People often postpone getting their estate planning documents prepared, but that delay carries with it a huge risk. Imagine this: your loved one is in the hospital and the doctor approaches you and says, “If his breathing stops, do you want us to intubate (i.e., insert a tube into the body, in this case, specifically the trachea for ventilation)?” Do you know what your loved one would want you to do for them in that situation?
Because estate planning is such an important and widely misunderstood area of caregiving, this article is the first in a series of blogposts that will examine individual legal documents to clarify what they are and why you need them. I’m beginning with a topic that came up during a Q&A session at a workshop I recently hosted:
How is a “Living Will” Different From a “Last Will & Testament”?
Both phrases contain the word “will,” so what’s up? Are they different—and if so, how? In a word, yes, they are different—very different!
First, it should be noted that any good estate plan will start with the advance directives–legal documents you prepare ahead of time (in other words, in advance—before you need them). An advance directive will either (1) give someone specific directions or (2) designate another person to make decisions for you if you aren’t able to make decisions yourself. The living will is only one type of advance directive (the other type is a durable power of attorney which we’ll discuss in separate post).

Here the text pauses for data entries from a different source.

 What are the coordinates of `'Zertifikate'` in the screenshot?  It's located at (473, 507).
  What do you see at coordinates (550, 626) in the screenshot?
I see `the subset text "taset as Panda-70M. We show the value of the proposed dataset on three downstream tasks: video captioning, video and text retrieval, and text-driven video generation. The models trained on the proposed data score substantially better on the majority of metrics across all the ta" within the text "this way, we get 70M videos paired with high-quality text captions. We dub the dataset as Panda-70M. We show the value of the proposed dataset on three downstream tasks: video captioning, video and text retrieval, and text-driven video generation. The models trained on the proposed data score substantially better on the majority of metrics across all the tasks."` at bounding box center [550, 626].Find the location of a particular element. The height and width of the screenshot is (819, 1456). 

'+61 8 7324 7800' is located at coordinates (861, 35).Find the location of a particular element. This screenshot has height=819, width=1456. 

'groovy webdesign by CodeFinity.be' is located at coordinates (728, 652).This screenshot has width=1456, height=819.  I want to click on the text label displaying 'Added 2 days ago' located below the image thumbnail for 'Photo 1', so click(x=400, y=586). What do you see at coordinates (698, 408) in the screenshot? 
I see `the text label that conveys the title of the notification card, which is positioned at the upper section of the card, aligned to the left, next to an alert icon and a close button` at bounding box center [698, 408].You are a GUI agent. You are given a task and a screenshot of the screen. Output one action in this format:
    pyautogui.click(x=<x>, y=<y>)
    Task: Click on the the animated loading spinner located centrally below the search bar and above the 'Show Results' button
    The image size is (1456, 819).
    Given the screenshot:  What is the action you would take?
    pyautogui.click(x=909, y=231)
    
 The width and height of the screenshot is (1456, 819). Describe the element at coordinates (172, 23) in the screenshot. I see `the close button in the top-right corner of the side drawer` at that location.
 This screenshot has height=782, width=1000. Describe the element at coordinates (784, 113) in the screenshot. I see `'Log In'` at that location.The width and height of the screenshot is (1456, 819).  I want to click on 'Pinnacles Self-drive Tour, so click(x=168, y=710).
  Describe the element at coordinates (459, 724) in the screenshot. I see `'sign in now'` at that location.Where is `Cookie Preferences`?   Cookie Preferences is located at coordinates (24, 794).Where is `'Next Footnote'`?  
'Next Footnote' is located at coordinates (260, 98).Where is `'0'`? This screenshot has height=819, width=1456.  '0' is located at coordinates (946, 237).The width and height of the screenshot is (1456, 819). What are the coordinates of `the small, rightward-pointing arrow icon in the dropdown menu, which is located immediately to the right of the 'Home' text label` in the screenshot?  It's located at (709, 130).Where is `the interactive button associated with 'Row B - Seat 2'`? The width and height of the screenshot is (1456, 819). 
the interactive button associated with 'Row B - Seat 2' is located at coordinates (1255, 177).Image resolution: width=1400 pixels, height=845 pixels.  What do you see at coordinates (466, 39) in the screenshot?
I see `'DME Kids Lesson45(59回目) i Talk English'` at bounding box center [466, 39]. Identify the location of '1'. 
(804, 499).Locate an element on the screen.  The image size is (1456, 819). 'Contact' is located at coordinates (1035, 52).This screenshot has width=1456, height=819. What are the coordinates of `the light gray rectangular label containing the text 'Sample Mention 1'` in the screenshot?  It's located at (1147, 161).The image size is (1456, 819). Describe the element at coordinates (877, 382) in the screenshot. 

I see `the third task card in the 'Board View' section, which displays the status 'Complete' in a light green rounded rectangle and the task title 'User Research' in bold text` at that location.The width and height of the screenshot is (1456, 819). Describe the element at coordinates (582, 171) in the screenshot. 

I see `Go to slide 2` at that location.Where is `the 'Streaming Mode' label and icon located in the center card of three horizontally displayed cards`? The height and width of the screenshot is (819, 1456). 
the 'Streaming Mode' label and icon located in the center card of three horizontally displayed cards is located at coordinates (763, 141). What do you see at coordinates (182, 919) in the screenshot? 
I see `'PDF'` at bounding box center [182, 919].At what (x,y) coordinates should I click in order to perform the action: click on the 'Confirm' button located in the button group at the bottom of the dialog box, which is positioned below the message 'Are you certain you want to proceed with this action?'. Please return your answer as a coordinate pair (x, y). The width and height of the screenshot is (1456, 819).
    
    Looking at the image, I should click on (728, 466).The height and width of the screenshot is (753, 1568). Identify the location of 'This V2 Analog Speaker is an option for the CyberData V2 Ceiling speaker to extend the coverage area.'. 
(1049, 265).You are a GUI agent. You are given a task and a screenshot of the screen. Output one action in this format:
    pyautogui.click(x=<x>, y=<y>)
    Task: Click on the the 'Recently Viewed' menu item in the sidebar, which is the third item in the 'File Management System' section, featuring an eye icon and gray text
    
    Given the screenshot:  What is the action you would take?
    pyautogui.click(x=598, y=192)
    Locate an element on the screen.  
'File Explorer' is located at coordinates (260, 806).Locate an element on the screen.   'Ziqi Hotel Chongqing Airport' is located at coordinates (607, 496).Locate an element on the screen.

It is in the living will that you can specifically state your wishes regarding medical treatment for yourself, i.e., life-sustaining or life-saving procedures such as intubation for a ventilator or feeding tube, blood transfusions, etc. It is a crucial document because it tells doctors what you do and what you do not want done as part of your medical care while you are still alive. On an emotional level, this document is a great help to family members; when you have already stated what you want done, it means your family members don’t have to agonize over the decision wondering what you’d want them to do.
A last will and testament, on the other hand, is a document that will only take effect after your death. Frequently referred to simply as a “will,” this document specifies how you want your money, property and possessions distributed to your remaining family members or friends (your heirs) after you have passed away.
We can distinguish the two documents like this:
- The living will is only in effect while you are still living
- The last will and testament does not go into effect until after you have died
And consider this: with no living will in place, if there’s ever a question of whether or not to intubate, the decision will fall to the doctor on duty, and they likely will intubate if they don’t know what the patient’s true preference is. Likewise, if there is no last will & testament in place, the ultimate distribution of a person’s property will be up to a judge, and a hefty amount of the “estate” cash will be eaten up by court costs. In other words, you lose if there’s no living will, and your heirs lose if there’s no last will and testament.
I encourage you to schedule an appointment with an attorney today to see what may be missing or incomplete regarding your estate plan; a first consultation may be free of charge—check with the office staff when you call to schedule. Don’t procrastinate! You’re so much stronger when you have these things in place!